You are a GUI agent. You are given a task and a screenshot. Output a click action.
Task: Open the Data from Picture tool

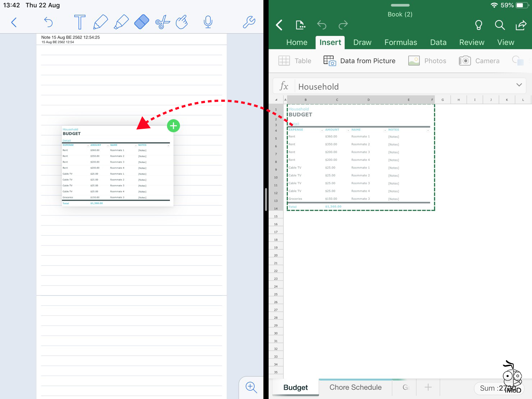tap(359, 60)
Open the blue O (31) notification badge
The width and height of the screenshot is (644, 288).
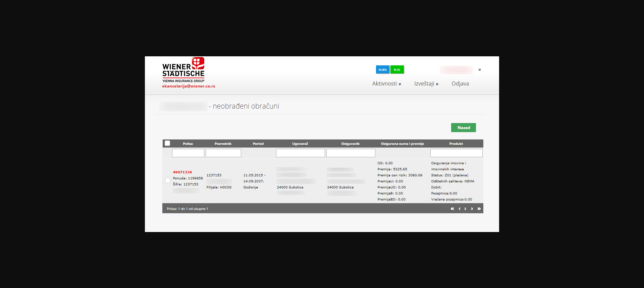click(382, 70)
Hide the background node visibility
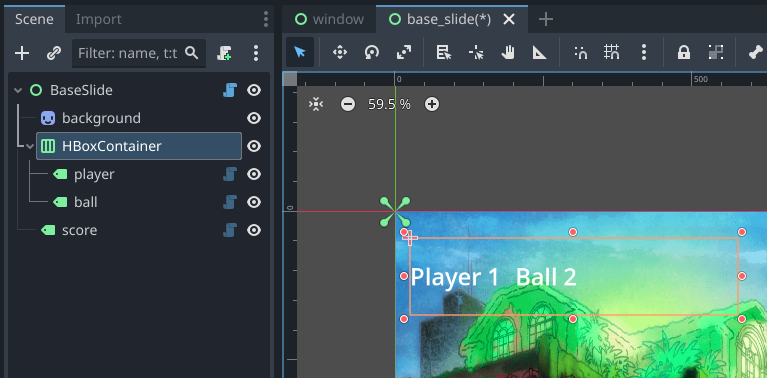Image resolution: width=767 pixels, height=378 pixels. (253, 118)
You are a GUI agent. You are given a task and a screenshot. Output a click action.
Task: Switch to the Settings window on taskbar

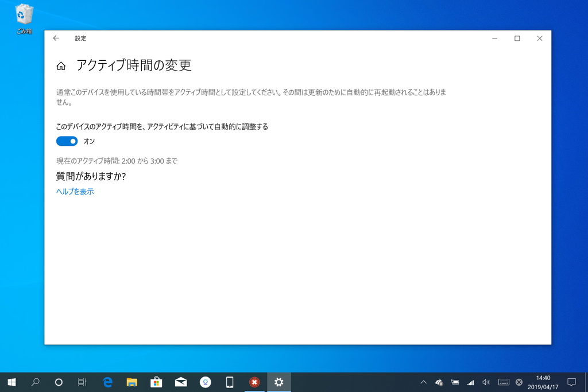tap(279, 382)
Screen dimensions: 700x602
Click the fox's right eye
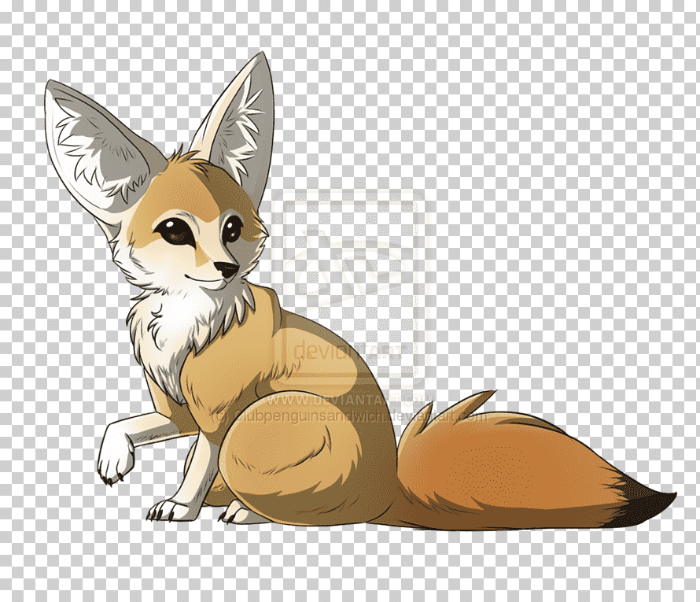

* * * * * * *

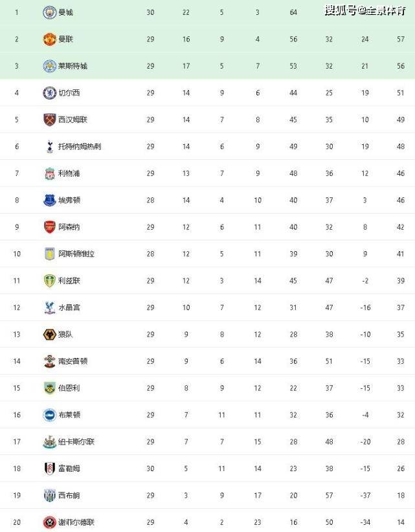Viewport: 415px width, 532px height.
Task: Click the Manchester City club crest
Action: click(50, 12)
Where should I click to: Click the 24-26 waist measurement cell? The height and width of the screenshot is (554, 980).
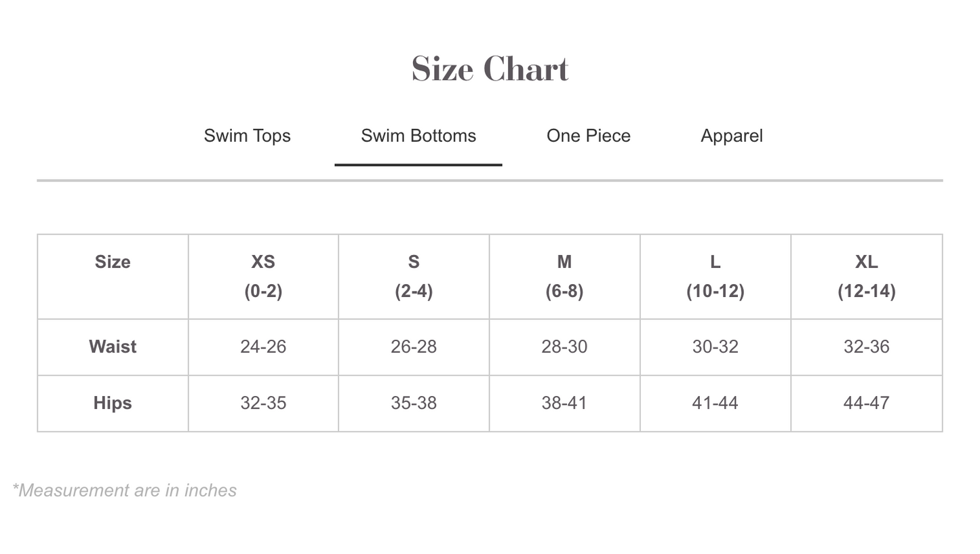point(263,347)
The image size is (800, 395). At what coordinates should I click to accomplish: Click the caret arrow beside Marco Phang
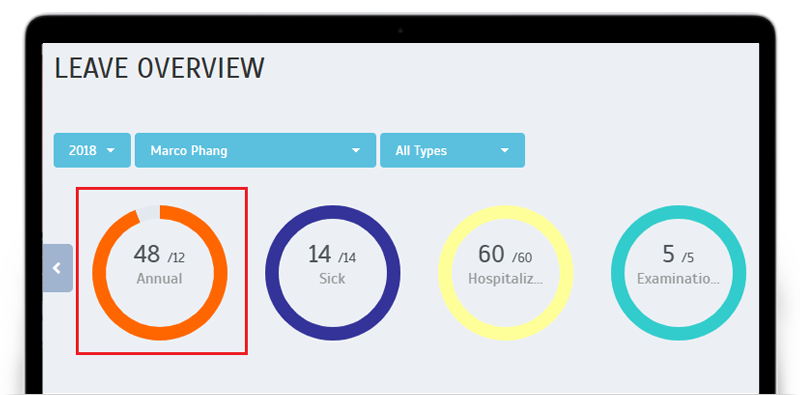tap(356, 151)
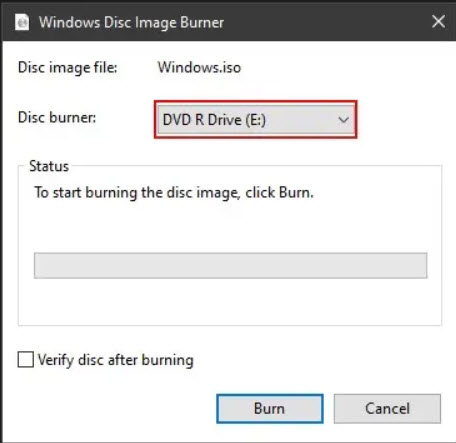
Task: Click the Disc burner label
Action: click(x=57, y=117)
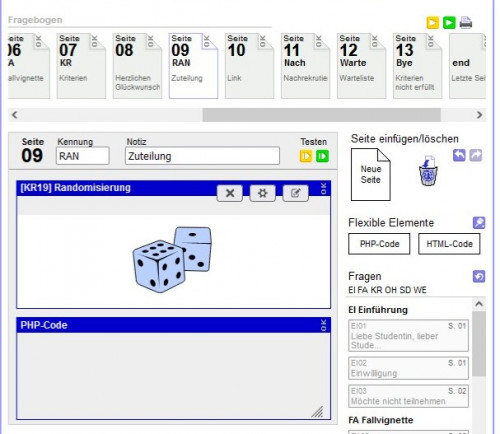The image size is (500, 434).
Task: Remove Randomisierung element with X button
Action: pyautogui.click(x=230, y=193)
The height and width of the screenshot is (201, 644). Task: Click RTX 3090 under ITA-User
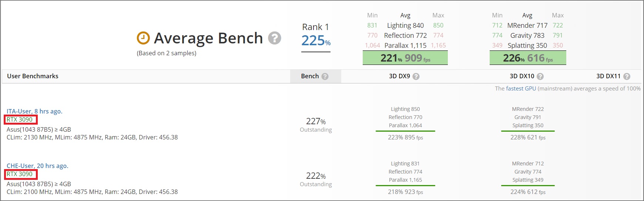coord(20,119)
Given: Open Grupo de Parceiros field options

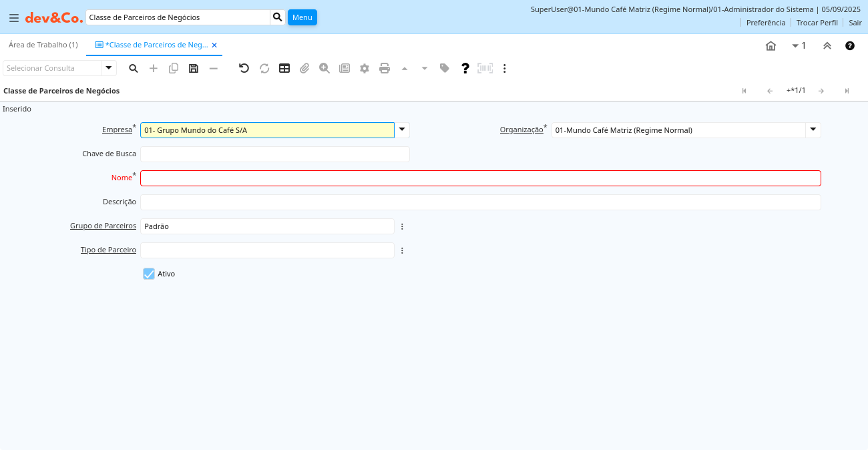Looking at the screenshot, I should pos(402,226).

* * * * * * *

ABOUT THIS TASK: Copy the lines above exactly, starting at the one with "Hide the background node visibility" and ending at the one with "Click the fox's right eye", both included. Leave out any pictures and add nothing else.

SOLUTION TO THIS PROBLEM:
Hide the background node visibility
Image resolution: width=767 pixels, height=378 pixels. (253, 118)
You are a GUI agent. You are given a task and a screenshot. Output a click action.
Task: Switch to the Settings window on taskbar

tap(279, 382)
Screen dimensions: 700x602
Click the fox's right eye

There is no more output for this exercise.